It’s a little too early to start my Xmas knitting – I usually do that around August time, and I only have the yarn and pattern for one of them at the moment. That’s a pattern for socks for my eldest, called Renesmee. I bought the yarn for it in Bristol at Get Knitted.  I really love that shop. I need to go back and get some Aran for Rows o Ruffles dress for my youngest. Not sure what the middle one wants yet.

I’m not really in the mood for socks – I knitted 12 pairs last year and seem to have had enough of them. I’m quite enjoying freeform crochet, though, so might have another go at that.

So I have the whole evening to myself – hubby is away, the girls will happily occupy themselves, and I can hibernate in my room and start some new things.


Strange Projects

6 Jul

It’s been a while since I have updated this blog so I though I would share some of the strangest project I’ve been working on recently.

I was asked to knit a couple of sensory bands for mums of friends of mine. If you haven’t come across these before, they’re like little hand cosies for people with dementia or Alzheimer’s. The idea is that they feel nice, they’re familiar and they have little things on them to fiddle with. Apparently, this is very calming for people with mental health issues.

So I set to work digging out all the softest and strangest yarns from my stash – while the cat watched 🙂

Yarn stash for sensory bands

Yarn stash for sensory bands

I plyed several strands together a lot of the time, to make it nice and chunky. I used those eyelash yarns that look lovely on the ball, but can be pretty tricky to knit and impossible to crochet.

Hairy yarn

Hairy yarn

When they were finished, I attached bits and pieces to one of them for fiddling with. Some of them appeared on the inside, some on the outside. The finished objects were pretty strange looking.



Even stranger was my next project – nipple cosies! These were to form a bikini for a facebook photo.

Nipple cosies

Nipple cosies

I haven’t seen them in situ yet but I bet they will look great.

Well, if you’ve made anything stranger this year, please get in touch. I’d love to hear about it 🙂

a quick word on labour saving

30 Apr
Opus 800

Opus 800

It’s been so long since I posted and I don’t have a lot to say today, but something amusing occurred to me just now.

So far this morning, I have had my bread maker on, making dough for rolls, my washing machine on and my dishwasher. I was enjoying the thought of all the work that has been done in my house today with minimum input from me. Then I realised what I do with the spare time I have because of these labour-saving devices: I sit and knit something that I could easily buy ready-made. Some jobs are too good to give to machines!

Happy knitting 🙂

Self-limiting thoughts

21 Mar
Opus 601

Opus 601

What’s a self-limiting thought?

Why do some people tell themselves that they can’t do something, even when they haven’t tried? Lack of self-confidence? Habit picked up in childhood?

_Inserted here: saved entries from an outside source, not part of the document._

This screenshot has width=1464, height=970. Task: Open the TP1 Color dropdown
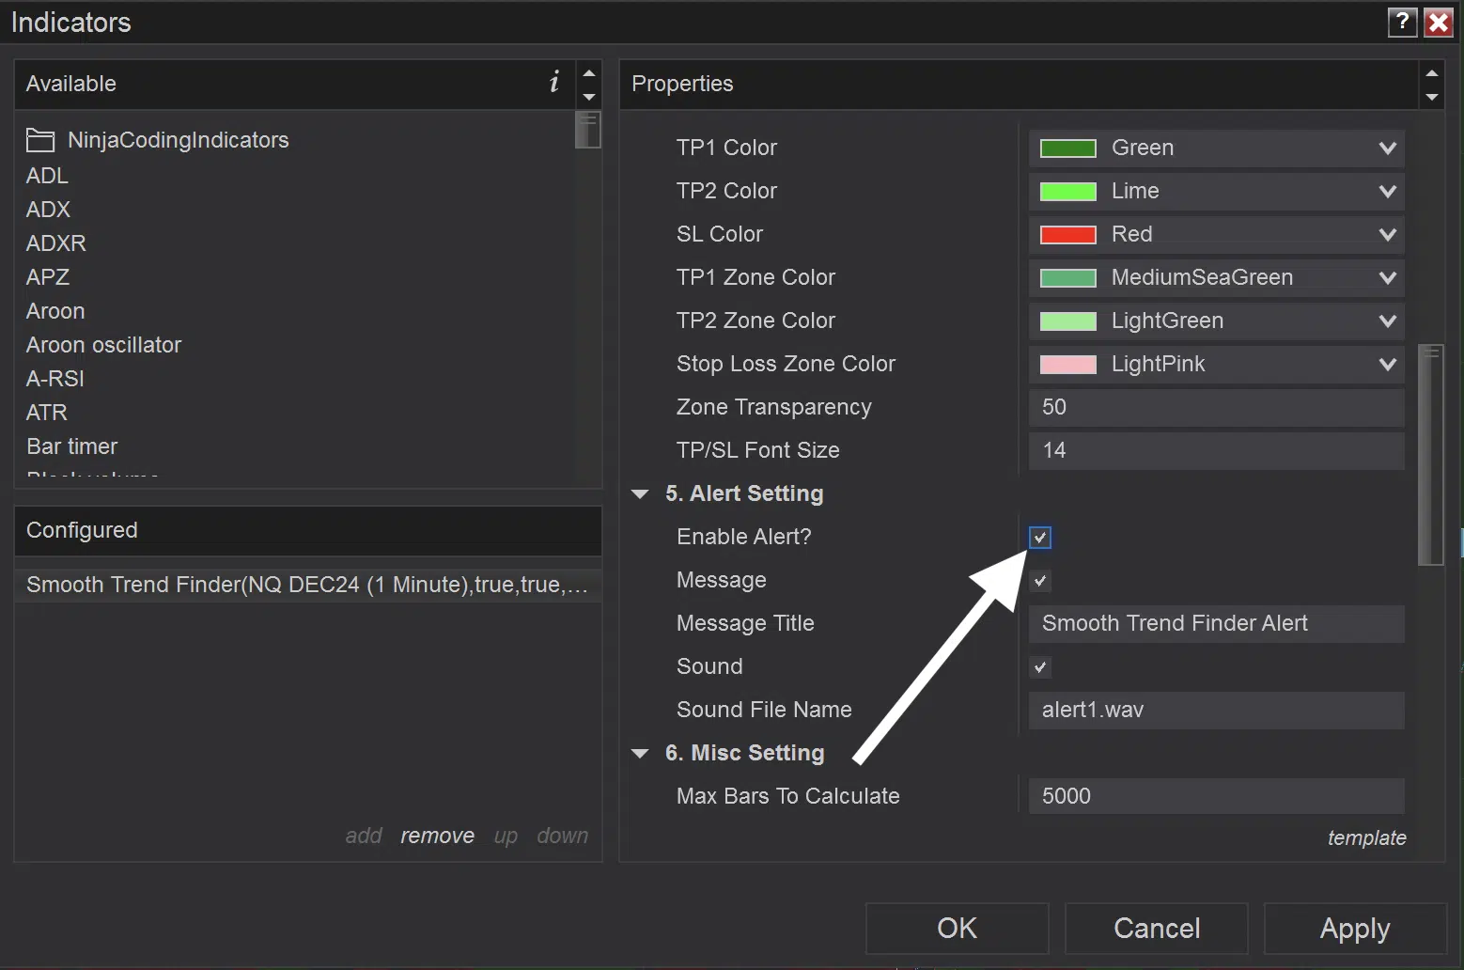1217,148
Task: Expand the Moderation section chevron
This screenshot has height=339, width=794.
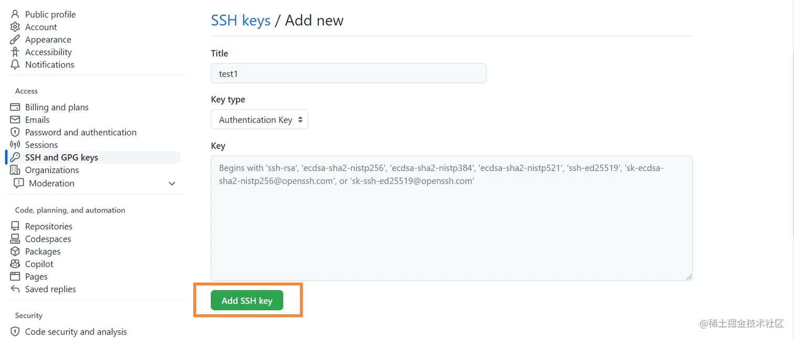Action: click(172, 183)
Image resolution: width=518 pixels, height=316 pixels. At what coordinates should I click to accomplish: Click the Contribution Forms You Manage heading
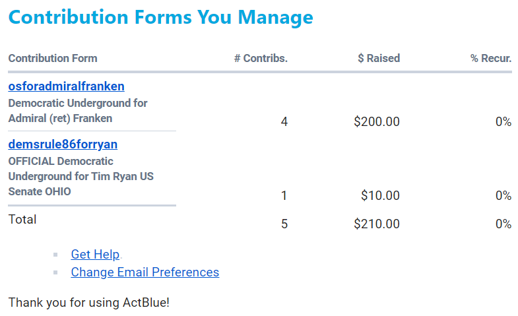point(160,17)
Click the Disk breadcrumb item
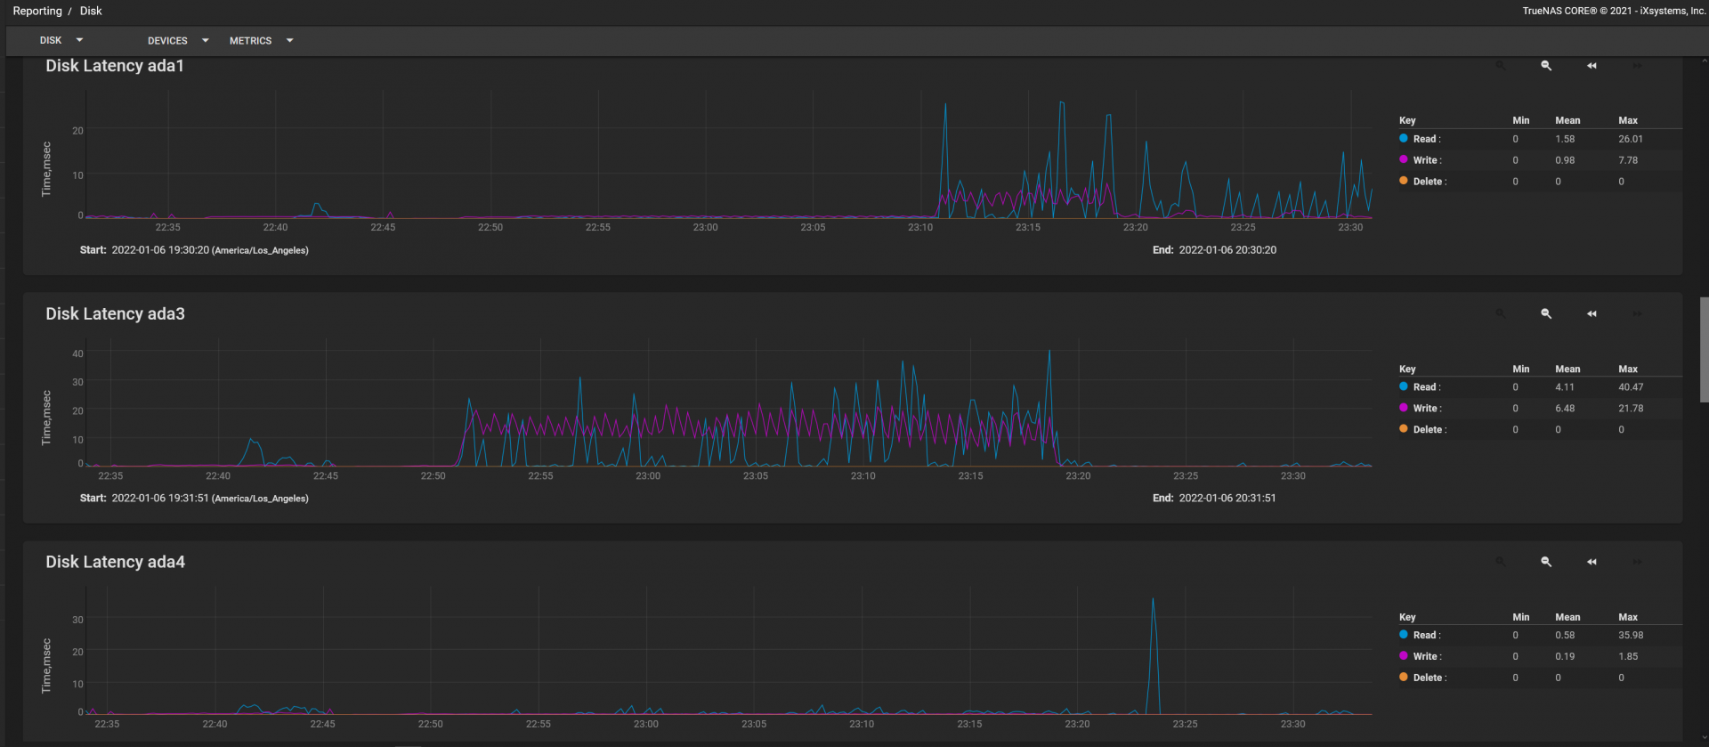The width and height of the screenshot is (1709, 747). click(x=91, y=12)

Self-preservation technique to stop them failing at anything?

A friend on Facebook said this morning that she couldn’t knit because she was unteachable. Lots of people who see me knitting tell me that they couldn’t do it. They give various reasons: “I haven’t the patience”, “I haven’t got time”, “I’m not creative enough”. But no-one has said to me “I tried that and didn’t enjoy it so I stopped”, which is probably closer to the truth. Knitting, like home birth and washable nappies, isn’t for everyone so why do people feel they have to give an excuse why they don’t do it?

While we’re on the subject of society’s view of knitting, I need to mention my MIL and GMIL. The former doesn’t knit or crochet. I taught her to crochet once but she didn’t enjoy it so we both called it a day and moved on. I mentioned her in a recent post because she doesn’t understand why I have several projects on the go at once rather than just getting on and finishing one. She is a gardener so I would have expected her to understand the concept of a work in progress.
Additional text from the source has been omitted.